Open acetabular fractures in children are rare, but potentially devastating injuries. Secondary to the low incidence, there is an apparent lack of reports on appropriate management strategies for open pediatric acetabular fractures in the literature.

Methods:

Description of a case study.

Results:

A 3 years and ten months-old girl was ejected as a passenger from an all terrain vehicle. She sustained a displaced, grade IIIA open left anterior column acetabular fracture. The injury was treated by extending the open wound to a formal first window of the ilioinguinal approach. After surgical debridement, the anterior column was reduced anatomically and fixed by two lag screws which avoided the tri-radiate cartilage. A vaginal laceration was debrided and repaired. The patient was treated in a spica cast without weight bearing on the left lower extremity for 8 weeks.
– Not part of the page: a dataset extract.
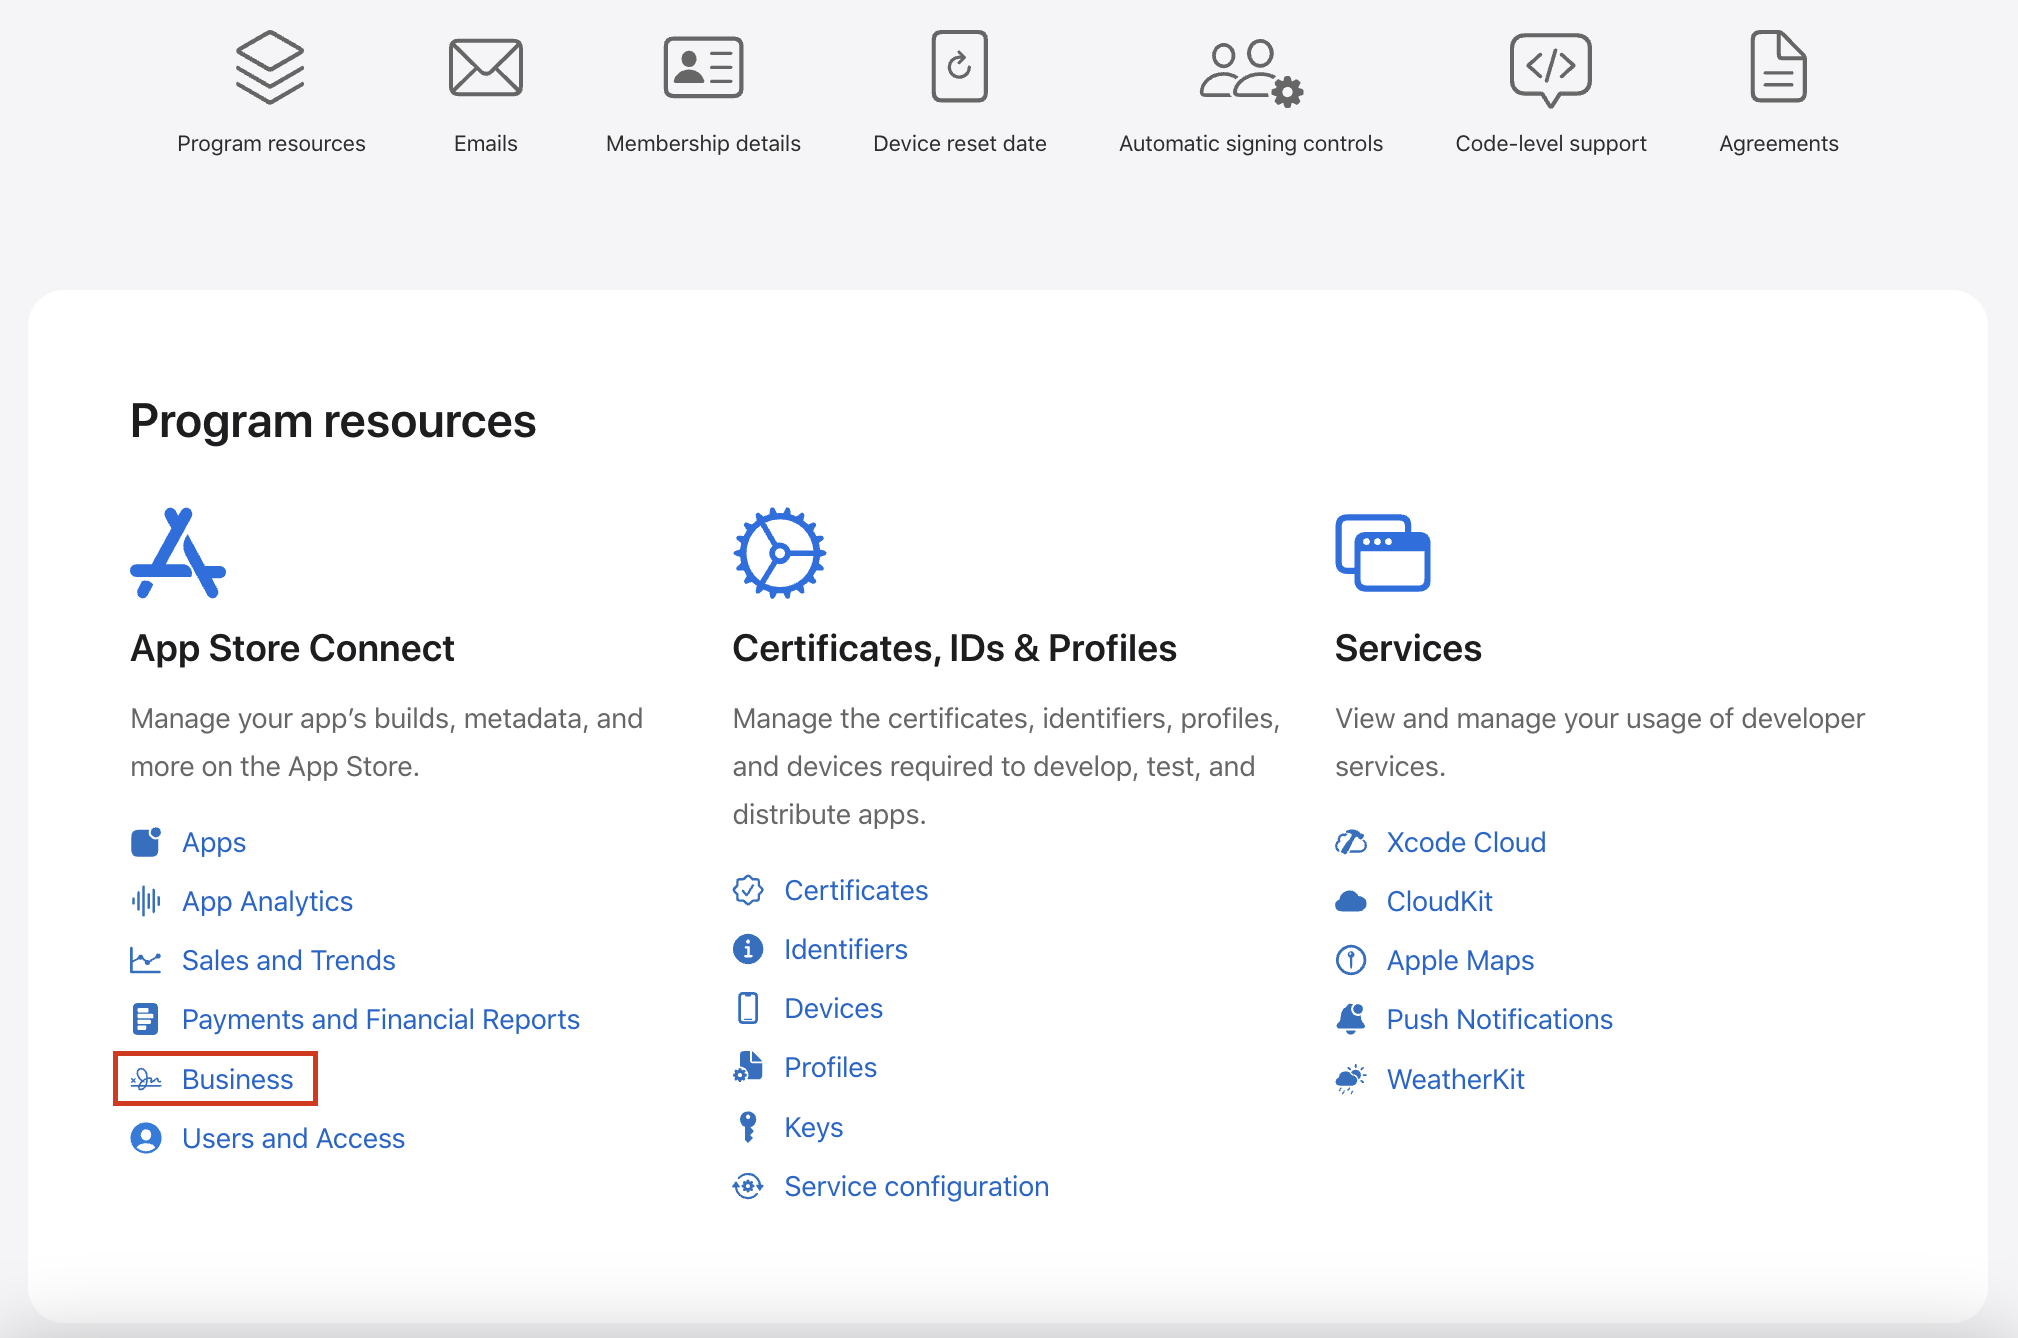This screenshot has height=1338, width=2018.
Task: Open the Apps link
Action: [213, 842]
No perioperative complications occurred. The acetabular fracture healed in an anatomic position within 8 weeks. To avoid premature closure of the tri-radiate cartilage, the patient underwent a physeal bar resection at one year after injury. At two-year follow up, she was walking and running without pain and had a free range of motion of her left hip.

Conclusions:

Operative management should represent the therapy of choice for open, displaced pediatric acetabular fractures. After fracture healing, a scheduled physeal bar resection may be required for injuries which involve the tri-radiate cartilage.